The efficacy of the trained word vectors using both the approaches is evaluated over another benchmark dataset PubMed RCT 20K [74], which is associated with the biomedical domain. The PubMed RCT 20K dataset is extracted and curated from PubMed for sequential sentence classification consisting 20000 abstracts of randomized-controlled trials [74]. Each sentence of the dataset is labeled based on its role in the abstract considering that the sentences can be related to five different categories: background, objective, method, result, or conclusion [74]. The original dataset was preprocessed to filter the numbers, symbols, and stopwords. As a result, the final dataset comprises 176560 training and 29667 validation sentences. Like the BioText Berkeley dataset, we trained the same set of four neural network-based classification models. The underlying results in terms of training and validation accuracies are presented in Tables 1417. It can be observed from these tables that there is a slight increase in the training and validation accuracies with the increase in the vector dimension and the context window size. Furthermore, in contrast to the BioText Berkeley dataset, we can observe from these tables that the BiLSTM and LSTM models perform better than the CNN and CNN-LSTM models. This may be because the dataset is sequential and the sentences are sequentially associated with each other.
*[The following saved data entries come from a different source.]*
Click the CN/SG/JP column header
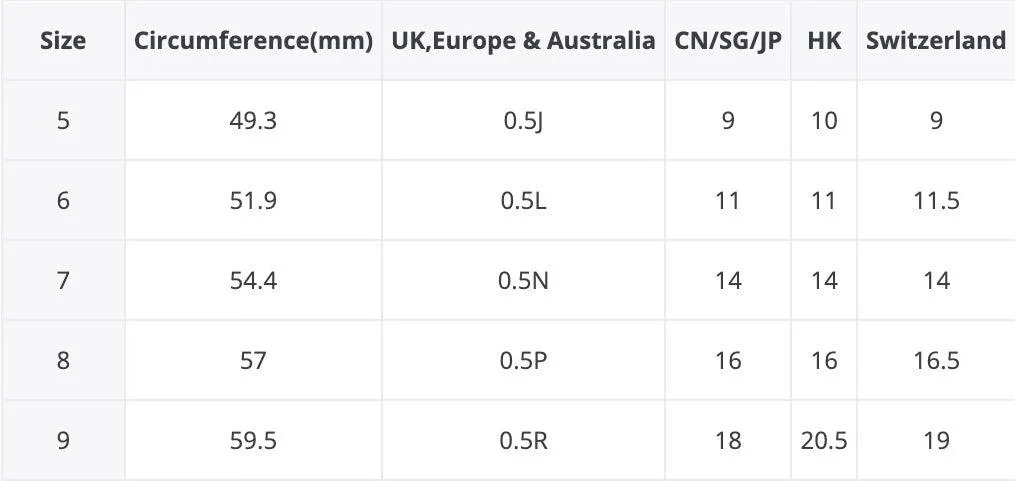Viewport: 1015px width, 481px height. coord(728,40)
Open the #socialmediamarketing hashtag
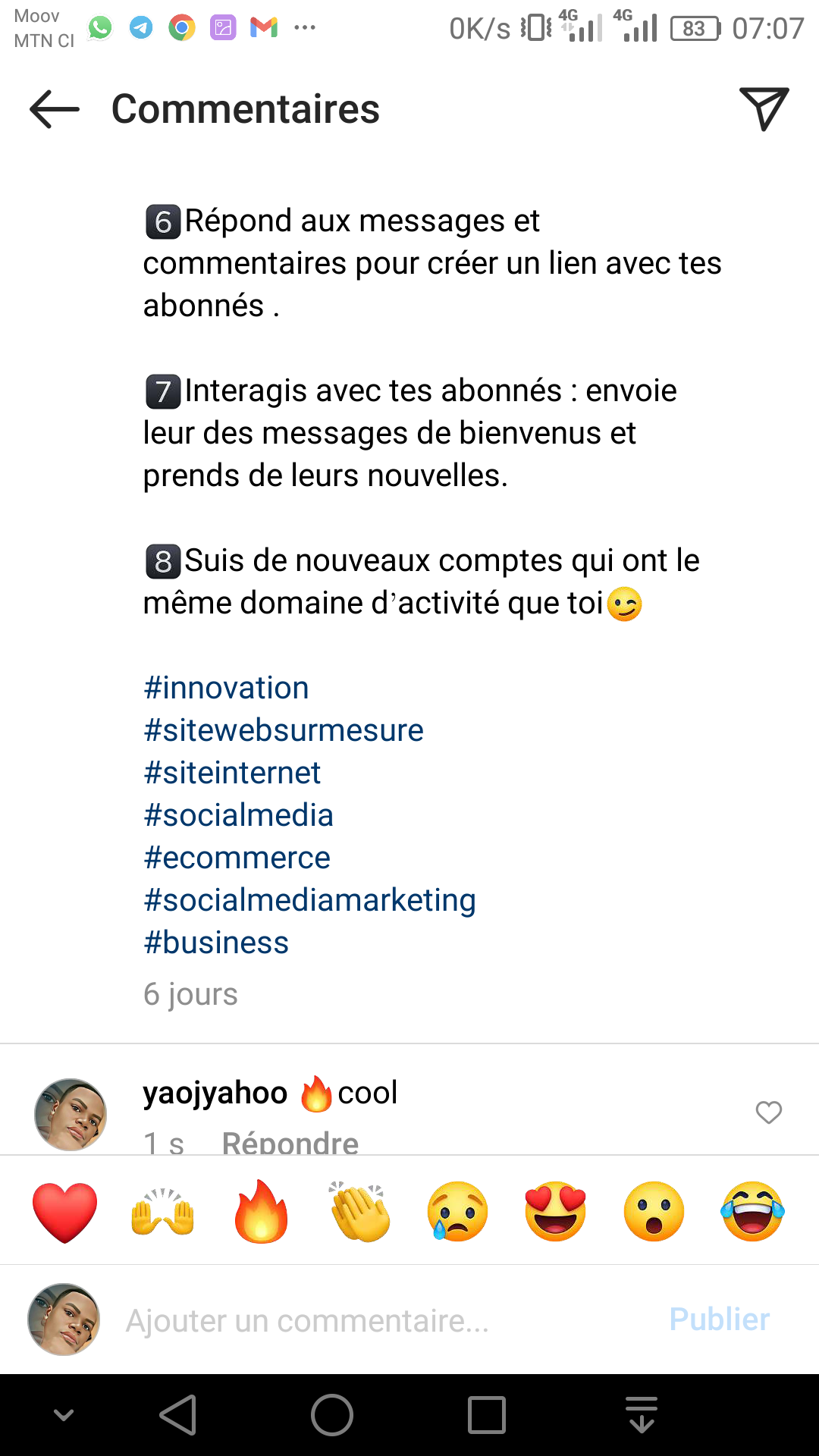 [x=310, y=900]
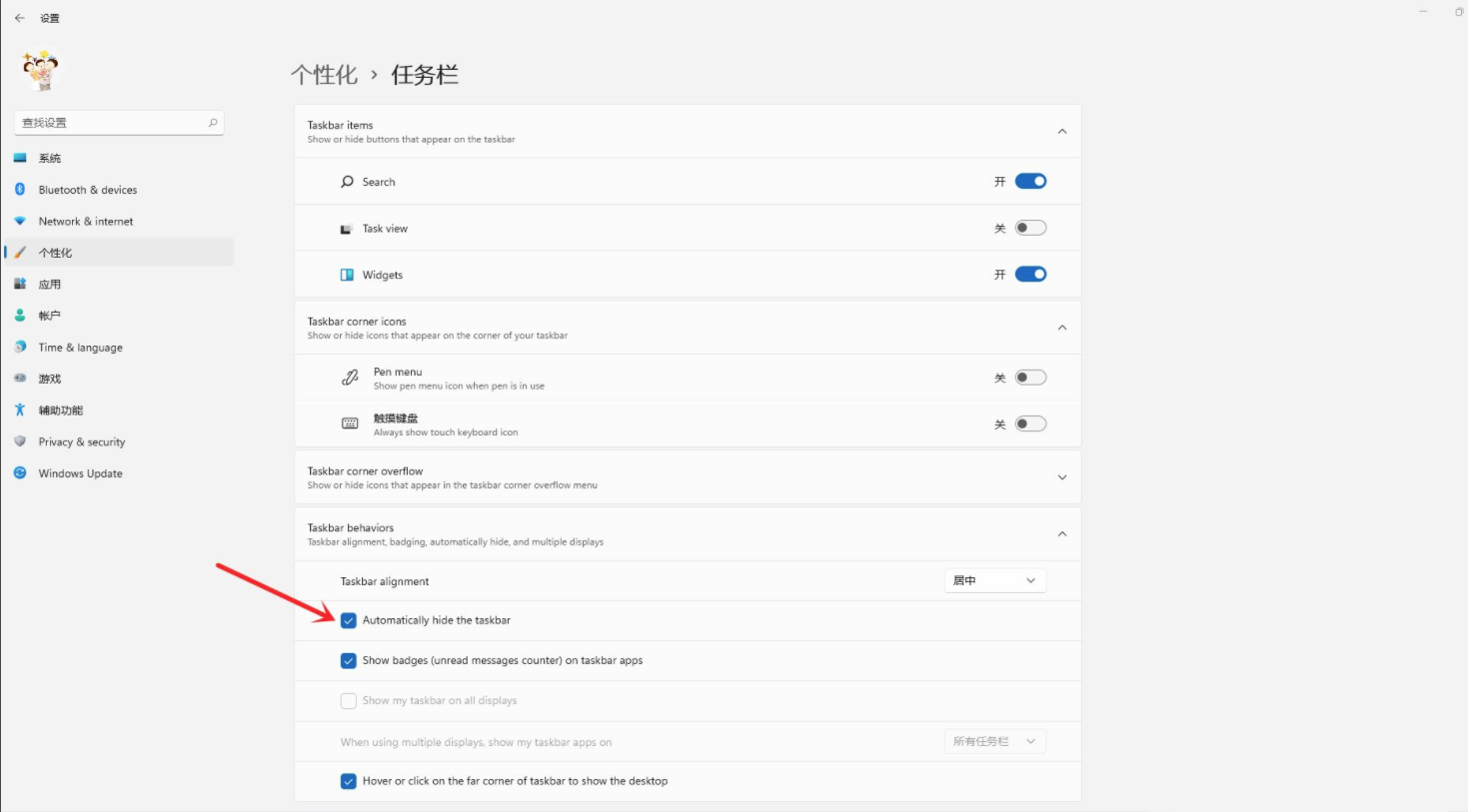This screenshot has width=1468, height=812.
Task: Click the Network & internet globe icon
Action: point(20,221)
The CNN model shows the worst performance in comparison to the other models. In this dataset also, CE and WE vectors show better performance in comparison to the Merged vector. Similarly, the other interesting observations can be inferred from these tables.

7. Conclusion and Future Works

Biomedical text classification is becoming important to extract valuable information from the proliferating biomedical repositories, and deep learning has encouraged researchers to develop neural network-based classification models for efficient text classifications using low-dimensional dense vectors (aka word embeddings). In this article, we presented a method of incorporating relational semantic information of distant words and the words having infrequent co-occurrence within the corpus in the distributional representation of words through the augmentation of vectors from a corpus of the relational semantic repository to learn enriched word representation. The effectiveness of the proposed approach is evaluated by performing word similarity and concept categorization tasks over various benchmark datasets using the learned word vectors. We have also applied the learned word vectors for classifying biomedical texts and found that they perform significantly better in comparison to the vectors learned by the widely used GloVe model. Since relation mining is one of the well-studied problems in the biomedical domain, we have considered the biomedical domain as one of the potential application domains for our proposed word representation method based on the distributional and relational contexts. However, the proposed approach is generic and can be applied to any domain having the required relation triplets. Exploiting external knowledge bases along with the distributional and relational contexts to further improve the word representations is an interesting direction of future research.

Data Availability

The data used to support the findings of this study are available upon reasonable request to the corresponding authors.

Conflicts of Interest

The authors declare that they have no conflicts of interest.